● Exercise details: Copy the material below, changing each "Where should I click to" to "Where do I click to" and leaving everything else the same.
******
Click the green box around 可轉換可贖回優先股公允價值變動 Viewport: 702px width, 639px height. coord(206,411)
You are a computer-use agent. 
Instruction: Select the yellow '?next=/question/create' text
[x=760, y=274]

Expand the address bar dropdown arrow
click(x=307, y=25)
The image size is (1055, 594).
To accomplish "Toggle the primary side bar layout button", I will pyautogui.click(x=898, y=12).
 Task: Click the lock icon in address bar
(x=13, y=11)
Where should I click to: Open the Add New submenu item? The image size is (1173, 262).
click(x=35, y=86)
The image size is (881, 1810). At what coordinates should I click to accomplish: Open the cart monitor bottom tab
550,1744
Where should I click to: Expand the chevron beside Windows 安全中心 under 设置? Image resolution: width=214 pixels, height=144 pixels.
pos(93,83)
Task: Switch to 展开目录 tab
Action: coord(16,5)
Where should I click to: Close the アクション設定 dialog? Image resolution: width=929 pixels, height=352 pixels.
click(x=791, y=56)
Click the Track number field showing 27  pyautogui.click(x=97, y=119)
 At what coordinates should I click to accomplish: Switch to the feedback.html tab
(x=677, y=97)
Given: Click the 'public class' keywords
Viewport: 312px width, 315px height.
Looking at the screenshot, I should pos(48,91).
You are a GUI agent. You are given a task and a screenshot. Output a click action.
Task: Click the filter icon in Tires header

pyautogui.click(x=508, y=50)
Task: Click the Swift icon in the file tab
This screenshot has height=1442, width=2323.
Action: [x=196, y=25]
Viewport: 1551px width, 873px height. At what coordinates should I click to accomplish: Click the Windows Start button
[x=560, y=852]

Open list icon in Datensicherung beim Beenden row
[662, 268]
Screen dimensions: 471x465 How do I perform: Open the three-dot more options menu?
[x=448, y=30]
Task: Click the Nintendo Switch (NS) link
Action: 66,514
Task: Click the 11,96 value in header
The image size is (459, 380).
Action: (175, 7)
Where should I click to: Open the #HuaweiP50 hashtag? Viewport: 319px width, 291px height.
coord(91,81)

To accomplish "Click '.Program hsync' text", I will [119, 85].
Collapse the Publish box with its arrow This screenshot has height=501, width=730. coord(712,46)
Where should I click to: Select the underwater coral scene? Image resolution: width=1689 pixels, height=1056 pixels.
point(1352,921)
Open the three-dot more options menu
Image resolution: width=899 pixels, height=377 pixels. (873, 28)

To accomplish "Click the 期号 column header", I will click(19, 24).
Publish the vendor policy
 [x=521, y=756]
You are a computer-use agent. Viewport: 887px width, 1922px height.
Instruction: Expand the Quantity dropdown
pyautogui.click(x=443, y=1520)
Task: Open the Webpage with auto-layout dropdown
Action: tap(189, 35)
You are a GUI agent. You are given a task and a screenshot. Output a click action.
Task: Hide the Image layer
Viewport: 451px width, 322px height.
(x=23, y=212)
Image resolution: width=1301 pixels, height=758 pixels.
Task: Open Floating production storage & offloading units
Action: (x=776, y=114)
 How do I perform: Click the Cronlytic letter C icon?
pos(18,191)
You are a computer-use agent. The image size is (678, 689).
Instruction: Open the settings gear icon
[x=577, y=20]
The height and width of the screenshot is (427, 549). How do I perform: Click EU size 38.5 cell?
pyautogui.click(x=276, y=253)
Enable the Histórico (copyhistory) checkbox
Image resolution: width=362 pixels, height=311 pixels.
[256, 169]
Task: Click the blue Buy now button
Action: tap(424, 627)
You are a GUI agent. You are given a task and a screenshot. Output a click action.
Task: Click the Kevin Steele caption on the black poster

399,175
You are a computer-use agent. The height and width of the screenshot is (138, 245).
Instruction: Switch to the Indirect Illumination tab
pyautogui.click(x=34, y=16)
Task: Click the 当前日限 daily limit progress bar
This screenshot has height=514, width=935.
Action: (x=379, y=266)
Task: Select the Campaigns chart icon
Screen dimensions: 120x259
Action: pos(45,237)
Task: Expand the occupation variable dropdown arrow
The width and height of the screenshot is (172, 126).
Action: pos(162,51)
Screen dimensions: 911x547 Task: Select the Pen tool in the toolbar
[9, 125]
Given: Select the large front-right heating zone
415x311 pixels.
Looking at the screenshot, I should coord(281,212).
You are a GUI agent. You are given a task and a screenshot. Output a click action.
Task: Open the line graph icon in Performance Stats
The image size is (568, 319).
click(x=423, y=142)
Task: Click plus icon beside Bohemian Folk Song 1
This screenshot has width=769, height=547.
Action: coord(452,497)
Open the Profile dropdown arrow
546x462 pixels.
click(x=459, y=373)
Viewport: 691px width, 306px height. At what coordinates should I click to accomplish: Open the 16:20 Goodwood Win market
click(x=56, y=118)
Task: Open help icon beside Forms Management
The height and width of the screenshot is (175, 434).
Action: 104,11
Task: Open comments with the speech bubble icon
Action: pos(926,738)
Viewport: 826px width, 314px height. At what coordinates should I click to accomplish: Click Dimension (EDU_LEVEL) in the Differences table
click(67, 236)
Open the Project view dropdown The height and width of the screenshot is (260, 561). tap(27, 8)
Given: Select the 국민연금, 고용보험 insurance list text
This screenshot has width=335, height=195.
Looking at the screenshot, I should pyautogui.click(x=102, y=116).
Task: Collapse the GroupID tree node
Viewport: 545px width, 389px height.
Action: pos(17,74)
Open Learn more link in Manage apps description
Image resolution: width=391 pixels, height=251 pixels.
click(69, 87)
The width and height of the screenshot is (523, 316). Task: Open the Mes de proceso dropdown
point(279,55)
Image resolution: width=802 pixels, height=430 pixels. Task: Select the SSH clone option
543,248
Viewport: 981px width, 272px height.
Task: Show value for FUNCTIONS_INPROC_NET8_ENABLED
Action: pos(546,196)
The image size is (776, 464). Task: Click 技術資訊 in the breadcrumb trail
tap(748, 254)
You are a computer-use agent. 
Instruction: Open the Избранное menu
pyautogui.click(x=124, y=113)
******
● Solution to this task:
Click the green box around 可轉換可贖回優先股公允價值變動 Viewport: 702px width, 639px height. coord(206,411)
You are a computer-use agent. 
Instruction: Select the yellow '?next=/question/create' text
[x=760, y=274]

Expand the address bar dropdown arrow
click(x=307, y=25)
The image size is (1055, 594).
To accomplish "Toggle the primary side bar layout button", I will pyautogui.click(x=898, y=12).
 Task: Click the lock icon in address bar
(x=13, y=11)
Where do I click to: Open the Add New submenu item? The image size is (1173, 262).
click(x=35, y=86)
The image size is (881, 1810). At what coordinates should I click to accomplish: Open the cart monitor bottom tab
550,1744
Where do I click to: Expand the chevron beside Windows 安全中心 under 设置? Image resolution: width=214 pixels, height=144 pixels.
pos(93,83)
Task: Switch to 展开目录 tab
Action: coord(16,5)
Where do I click to: Close the アクション設定 dialog? Image resolution: width=929 pixels, height=352 pixels.
click(x=791, y=56)
Click the Track number field showing 27  pyautogui.click(x=97, y=119)
 At what coordinates should I click to accomplish: Switch to the feedback.html tab
(x=677, y=97)
Given: Click the 'public class' keywords
Viewport: 312px width, 315px height.
Looking at the screenshot, I should pos(48,91).
You are a GUI agent. You are given a task and a screenshot. Output a click action.
Task: Click the filter icon in Tires header

pyautogui.click(x=508, y=50)
Task: Click the Swift icon in the file tab
This screenshot has height=1442, width=2323.
Action: [x=196, y=25]
Viewport: 1551px width, 873px height. At what coordinates should I click to accomplish: Click the Windows Start button
[x=560, y=852]

Open list icon in Datensicherung beim Beenden row
[662, 268]
Screen dimensions: 471x465 How do I perform: Open the three-dot more options menu?
[x=448, y=30]
Task: Click the Nintendo Switch (NS) link
Action: 66,514
Task: Click the 11,96 value in header
The image size is (459, 380).
Action: (175, 7)
Where do I click to: Open the #HuaweiP50 hashtag? Viewport: 319px width, 291px height.
coord(91,81)

To accomplish "Click '.Program hsync' text", I will [119, 85].
Collapse the Publish box with its arrow This screenshot has height=501, width=730. coord(712,46)
Where do I click to: Select the underwater coral scene? Image resolution: width=1689 pixels, height=1056 pixels.
point(1352,921)
Open the three-dot more options menu
Image resolution: width=899 pixels, height=377 pixels. (873, 28)

To accomplish "Click the 期号 column header", I will click(19, 24).
Publish the vendor policy
 [x=521, y=756]
You are a computer-use agent. Viewport: 887px width, 1922px height.
Instruction: Expand the Quantity dropdown
pyautogui.click(x=443, y=1520)
Task: Open the Webpage with auto-layout dropdown
Action: tap(189, 35)
You are a GUI agent. You are given a task and a screenshot. Output a click action.
Task: Hide the Image layer
Viewport: 451px width, 322px height.
(x=23, y=212)
Image resolution: width=1301 pixels, height=758 pixels.
Task: Open Floating production storage & offloading units
Action: (x=776, y=114)
 How do I perform: Click the Cronlytic letter C icon?
pos(18,191)
You are a computer-use agent. The image size is (678, 689).
Instruction: Open the settings gear icon
[x=577, y=20]
The height and width of the screenshot is (427, 549). How do I perform: Click EU size 38.5 cell?
pyautogui.click(x=276, y=253)
Enable the Histórico (copyhistory) checkbox
Image resolution: width=362 pixels, height=311 pixels.
[256, 169]
Task: Click the blue Buy now button
Action: tap(424, 627)
You are a GUI agent. You are given a task and a screenshot. Output a click action.
Task: Click the Kevin Steele caption on the black poster

399,175
You are a computer-use agent. The height and width of the screenshot is (138, 245).
Instruction: Switch to the Indirect Illumination tab
pyautogui.click(x=34, y=16)
Task: Click the 当前日限 daily limit progress bar
This screenshot has height=514, width=935.
Action: (x=379, y=266)
Task: Select the Campaigns chart icon
Screen dimensions: 120x259
Action: pos(45,237)
Task: Expand the occupation variable dropdown arrow
The width and height of the screenshot is (172, 126).
Action: pos(162,51)
Screen dimensions: 911x547 Task: Select the Pen tool in the toolbar
[9, 125]
Given: Select the large front-right heating zone
415x311 pixels.
Looking at the screenshot, I should coord(281,212).
You are a GUI agent. You are given a task and a screenshot. Output a click action.
Task: Open the line graph icon in Performance Stats
The image size is (568, 319).
click(x=423, y=142)
Task: Click plus icon beside Bohemian Folk Song 1
This screenshot has width=769, height=547.
Action: coord(452,497)
Open the Profile dropdown arrow
546x462 pixels.
click(x=459, y=373)
Viewport: 691px width, 306px height. At what coordinates should I click to accomplish: Open the 16:20 Goodwood Win market
click(x=56, y=118)
Task: Open help icon beside Forms Management
The height and width of the screenshot is (175, 434).
Action: 104,11
Task: Open comments with the speech bubble icon
Action: pos(926,738)
Viewport: 826px width, 314px height. At what coordinates should I click to accomplish: Click Dimension (EDU_LEVEL) in the Differences table
click(67, 236)
Open the Project view dropdown The height and width of the screenshot is (260, 561). tap(27, 8)
Given: Select the 국민연금, 고용보험 insurance list text
This screenshot has width=335, height=195.
Looking at the screenshot, I should pyautogui.click(x=102, y=116).
Task: Collapse the GroupID tree node
Viewport: 545px width, 389px height.
Action: pos(17,74)
Open Learn more link in Manage apps description
Image resolution: width=391 pixels, height=251 pixels.
click(69, 87)
The width and height of the screenshot is (523, 316). Task: Open the Mes de proceso dropdown
point(279,55)
Image resolution: width=802 pixels, height=430 pixels. Task: Select the SSH clone option
543,248
Viewport: 981px width, 272px height.
Task: Show value for FUNCTIONS_INPROC_NET8_ENABLED
Action: pos(546,196)
The image size is (776, 464). Task: Click 技術資訊 in the breadcrumb trail
tap(748, 254)
You are a computer-use agent. 
Instruction: Open the Избранное menu
pyautogui.click(x=124, y=113)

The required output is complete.